Some of the advantages for hospitals that have inbound medical tourism are that medical tourists tend to pay commercial charges or higher for medical services, and that they tend to be more affluent than general patient populations.
Some of the most commonly known hospitals listed in the report are (Note: total patient visits include domestic and international patients): Texas Medical Center (around 5.5 million total patient visits); the University of Pittsburgh Medical Center (over 3 million total patient visits); Harvard Medicine (over 2 million total patient visits in the Boston location); John Hopkins Hospital (over half a million total patient visits); the Cleveland Clinic (over 3 million total patient visits); Cornell Medical School (around 2 million total patient visits); Duke University School of Medicine (almost 1.5 million total patient visits); Memorial Sloan-Kettrering Cancer Center (around half a million total patient visits); and the Mayo Clinic (only around 150,000 total patient visits).

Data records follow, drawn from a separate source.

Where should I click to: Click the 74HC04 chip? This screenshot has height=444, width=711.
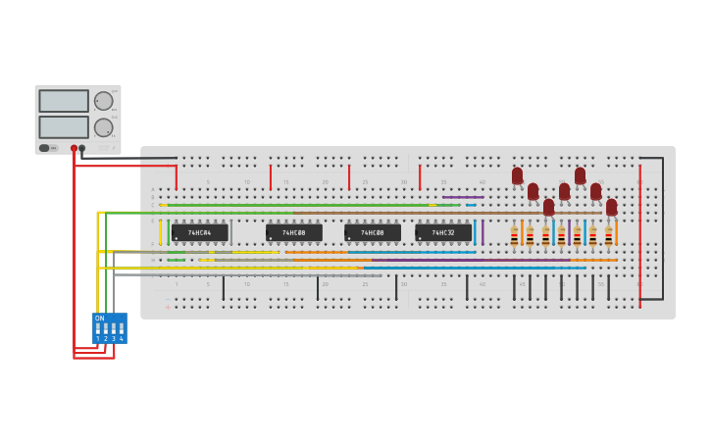click(200, 233)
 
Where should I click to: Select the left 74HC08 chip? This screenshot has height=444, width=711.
click(294, 233)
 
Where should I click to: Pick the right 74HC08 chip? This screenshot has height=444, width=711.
click(373, 233)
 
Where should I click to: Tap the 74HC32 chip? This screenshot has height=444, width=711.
click(443, 233)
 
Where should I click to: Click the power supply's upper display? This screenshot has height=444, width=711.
click(64, 101)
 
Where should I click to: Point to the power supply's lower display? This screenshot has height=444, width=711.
click(64, 126)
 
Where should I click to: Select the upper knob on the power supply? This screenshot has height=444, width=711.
click(103, 101)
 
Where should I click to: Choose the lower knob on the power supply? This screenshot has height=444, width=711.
click(103, 126)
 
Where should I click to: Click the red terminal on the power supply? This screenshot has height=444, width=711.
click(74, 148)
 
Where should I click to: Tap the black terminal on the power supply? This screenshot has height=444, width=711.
click(82, 148)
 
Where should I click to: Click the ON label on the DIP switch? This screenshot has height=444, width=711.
click(99, 318)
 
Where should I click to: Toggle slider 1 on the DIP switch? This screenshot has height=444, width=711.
click(98, 328)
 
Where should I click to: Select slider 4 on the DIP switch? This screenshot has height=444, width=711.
click(122, 328)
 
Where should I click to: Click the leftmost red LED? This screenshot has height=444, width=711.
click(517, 175)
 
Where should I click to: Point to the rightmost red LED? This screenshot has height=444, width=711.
click(611, 207)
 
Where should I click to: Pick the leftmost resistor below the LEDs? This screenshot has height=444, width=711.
click(514, 236)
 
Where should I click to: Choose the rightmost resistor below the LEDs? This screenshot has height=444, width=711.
click(608, 236)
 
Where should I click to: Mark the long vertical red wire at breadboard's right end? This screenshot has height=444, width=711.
click(640, 235)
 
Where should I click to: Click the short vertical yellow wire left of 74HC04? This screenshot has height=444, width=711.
click(161, 232)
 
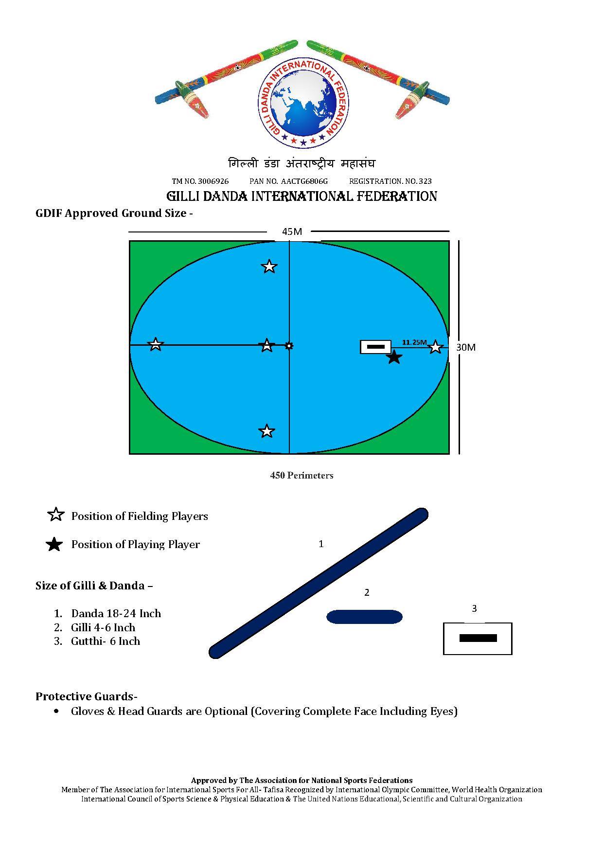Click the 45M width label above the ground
tap(292, 231)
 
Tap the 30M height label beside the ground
tap(466, 347)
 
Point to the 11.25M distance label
tap(414, 342)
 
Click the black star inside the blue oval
tap(394, 358)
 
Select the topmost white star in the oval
tap(269, 267)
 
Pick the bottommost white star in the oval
tap(266, 431)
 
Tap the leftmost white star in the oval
tap(155, 344)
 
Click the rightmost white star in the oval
tap(435, 347)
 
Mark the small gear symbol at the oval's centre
tap(289, 346)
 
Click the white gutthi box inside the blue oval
tap(375, 347)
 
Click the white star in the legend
tap(56, 515)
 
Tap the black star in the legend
tap(54, 544)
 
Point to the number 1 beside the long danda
tap(321, 544)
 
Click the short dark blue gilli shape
tap(364, 617)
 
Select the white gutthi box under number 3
tap(478, 639)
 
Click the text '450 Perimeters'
tap(302, 475)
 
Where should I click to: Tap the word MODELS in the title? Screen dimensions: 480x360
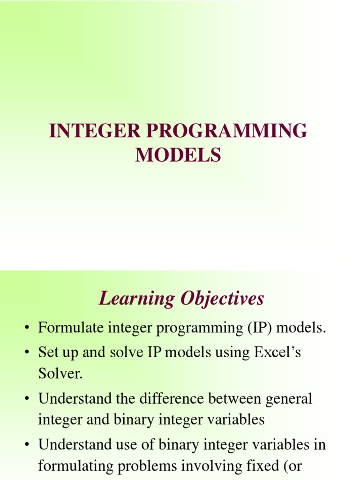coord(178,155)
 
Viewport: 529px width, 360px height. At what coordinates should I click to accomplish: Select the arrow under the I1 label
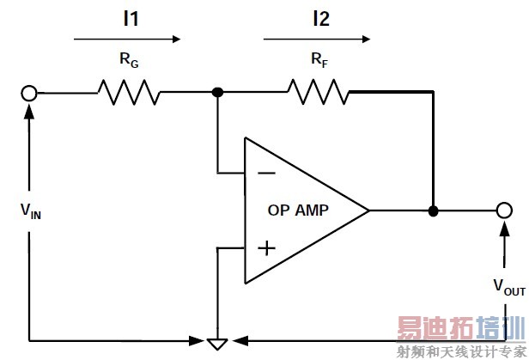(x=127, y=38)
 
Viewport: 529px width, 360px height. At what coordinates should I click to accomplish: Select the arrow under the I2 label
(x=318, y=38)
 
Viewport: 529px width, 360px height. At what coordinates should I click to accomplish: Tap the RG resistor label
(x=127, y=62)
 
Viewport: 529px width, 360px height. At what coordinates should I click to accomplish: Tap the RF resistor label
(x=318, y=62)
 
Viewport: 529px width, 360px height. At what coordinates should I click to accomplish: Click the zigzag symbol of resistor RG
(x=128, y=91)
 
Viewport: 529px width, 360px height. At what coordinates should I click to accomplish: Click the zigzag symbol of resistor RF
(x=318, y=91)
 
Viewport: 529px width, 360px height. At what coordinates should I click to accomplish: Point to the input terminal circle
(x=30, y=92)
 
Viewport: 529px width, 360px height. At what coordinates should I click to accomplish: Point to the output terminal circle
(x=505, y=211)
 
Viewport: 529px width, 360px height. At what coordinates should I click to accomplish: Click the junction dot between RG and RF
(x=219, y=92)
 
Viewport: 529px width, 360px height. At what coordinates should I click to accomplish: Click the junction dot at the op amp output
(x=434, y=211)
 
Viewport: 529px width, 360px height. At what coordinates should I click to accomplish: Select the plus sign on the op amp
(x=267, y=248)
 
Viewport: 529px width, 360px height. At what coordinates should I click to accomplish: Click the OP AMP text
(x=298, y=211)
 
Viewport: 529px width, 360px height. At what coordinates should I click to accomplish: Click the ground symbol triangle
(x=219, y=344)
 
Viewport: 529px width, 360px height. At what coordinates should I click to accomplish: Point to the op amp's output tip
(x=368, y=211)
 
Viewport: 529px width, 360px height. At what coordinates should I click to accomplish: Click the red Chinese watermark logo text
(x=459, y=330)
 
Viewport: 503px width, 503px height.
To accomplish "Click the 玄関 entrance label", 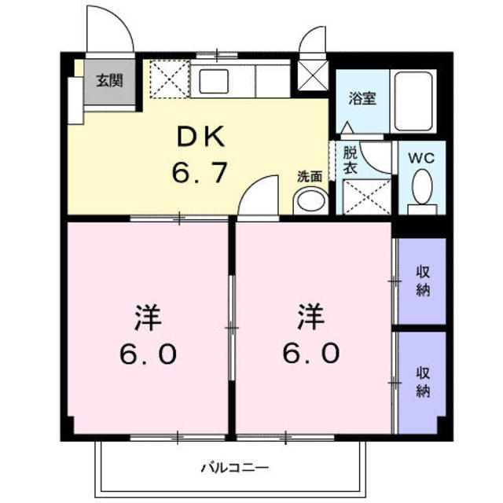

According to the D&T report, several initiatives have been helpful in promoting clinical programs related to U.S. inbound medical tourism:
1) the establishment of international partnerships and the formation of international health care projects have increased awareness of the opportunities for foreign patients to travel the U.S. for care;
2) listing their services in international medical directories;
3) having foreign physicians and U.S. physicians training abroad (helps to increase the number of referrals to the U.S.); and
4) U.S. medical centers making an effort to serve embassy contacts and the relatives of ethnic groups within their own communities (to increase referrals among family members internationally).
Some Future Trends
Hospitals typically offer discounts on their gross charge rates for uninsured foreigners if they pay in advance. But currently, popular inbound patient venues are reporting that more of their foreign patients have insurance coverage than ever before (the Cleveland Clinic reports 90%, Mount Sinai says 60%, and Baptist Health International Center in Miami has about 70%).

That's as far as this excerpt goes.